The most important feature of LMA is the ease of placement. In a study by Arı et al., I-gel insertion time was measured as 21.98 sec (1). Similarly, in the current study, the I-gel placement time was found to be 11.04 seconds, which was lower than the time of endotracheal tube placement. In a study by Richez et al., using I-gel 4 and 5 in a female patient group, the first-time placement success was 97% (9). In the current study, the first-trial success was 90% with I-gel laryngeal mask in 20 patients of group 1 and 85% with the endotracheal tube in 20 patients of group 2.

There was no difference between the groups in terms of peak, plateau, mean airway pressures, EtCO2, and compliance in a study of 50 patients in which the ease of use and clinical performance of I-gel LMA and classical LMA were compared (1). Tang et al. revealed no difference between I-gel and endotracheal tubes in respect of ETCO2, PaO2, and PaCO2 levels in 66 patients who underwent posterior fossa surgery (10). In the current study, no statistically significant difference was found between the hemodynamic data of the two groups.

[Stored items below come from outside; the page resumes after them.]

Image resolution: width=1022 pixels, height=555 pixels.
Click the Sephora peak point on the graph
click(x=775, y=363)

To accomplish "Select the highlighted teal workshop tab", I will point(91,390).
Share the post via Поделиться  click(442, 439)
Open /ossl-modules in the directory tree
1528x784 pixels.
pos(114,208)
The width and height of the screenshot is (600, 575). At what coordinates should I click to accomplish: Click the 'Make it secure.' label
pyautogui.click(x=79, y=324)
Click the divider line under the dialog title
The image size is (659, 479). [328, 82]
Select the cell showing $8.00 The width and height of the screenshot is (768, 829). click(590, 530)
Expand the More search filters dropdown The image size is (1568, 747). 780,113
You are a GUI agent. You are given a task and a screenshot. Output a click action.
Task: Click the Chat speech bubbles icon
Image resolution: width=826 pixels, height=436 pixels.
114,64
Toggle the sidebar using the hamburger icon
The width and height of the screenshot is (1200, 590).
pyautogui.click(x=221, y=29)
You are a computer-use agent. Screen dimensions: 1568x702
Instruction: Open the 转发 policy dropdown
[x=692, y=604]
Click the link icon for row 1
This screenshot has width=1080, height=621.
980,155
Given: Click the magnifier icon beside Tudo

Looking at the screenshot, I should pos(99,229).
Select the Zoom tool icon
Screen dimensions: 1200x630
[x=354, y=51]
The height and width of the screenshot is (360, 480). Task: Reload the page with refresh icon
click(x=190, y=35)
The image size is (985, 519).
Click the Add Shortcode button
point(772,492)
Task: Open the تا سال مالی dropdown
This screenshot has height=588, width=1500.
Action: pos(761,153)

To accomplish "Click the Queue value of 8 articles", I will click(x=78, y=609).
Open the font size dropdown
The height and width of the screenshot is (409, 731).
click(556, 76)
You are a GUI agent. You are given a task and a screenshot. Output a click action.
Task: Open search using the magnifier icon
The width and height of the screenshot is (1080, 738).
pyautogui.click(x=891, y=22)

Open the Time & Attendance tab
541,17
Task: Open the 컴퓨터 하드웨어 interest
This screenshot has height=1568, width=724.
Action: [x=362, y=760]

Tang et al. used I-gel or endotracheal tubes in 66 patients who underwent posterior fossa surgery. In patients applied with I-gel, a significant decrease was seen in TNF-α and IL-6 levels while patients applied with endotracheal tube showed a significant increase postoperatively (10). No significant change was seen in inflammatory reaction and oxidative stress in either group over time. In the current study, the levels of IL-1β, TNF-α, and IL-8 were unchanged in both groups. The IL-6 levels remained lower in the I-gel group than in the endotracheal group at all times, which were statistically significant in favor of I-gel LMA before and after induction. This could have been due to the lower preoperative levels of IL-6 in the I-gel group or the shorter implementation time of I-gel.

Patients undergoing hand surgery can also be applied with different anesthesia methods other than general anesthesia, such as regional intravenous anesthesia (RIVA) and upper extremity blocks. General anesthesia is usually applied to patients who do not accept neuraxial block. I-gel could be considered a good alternative to the endotracheal tube in general anesthesia. The results of the current study showed less inflammation in the I-gel group, but this should be compared in patients undergoing regional anesthesia.

5.1. Conclusions

The surgical stress levels of patients will be reduced with the reduction of invasive applications in surgery as far as possible. Although I-gel LMA did not reduce inflammation or stress response, placing it was faster than endotracheal tube placement and this may give an advantage in favor of I-gel.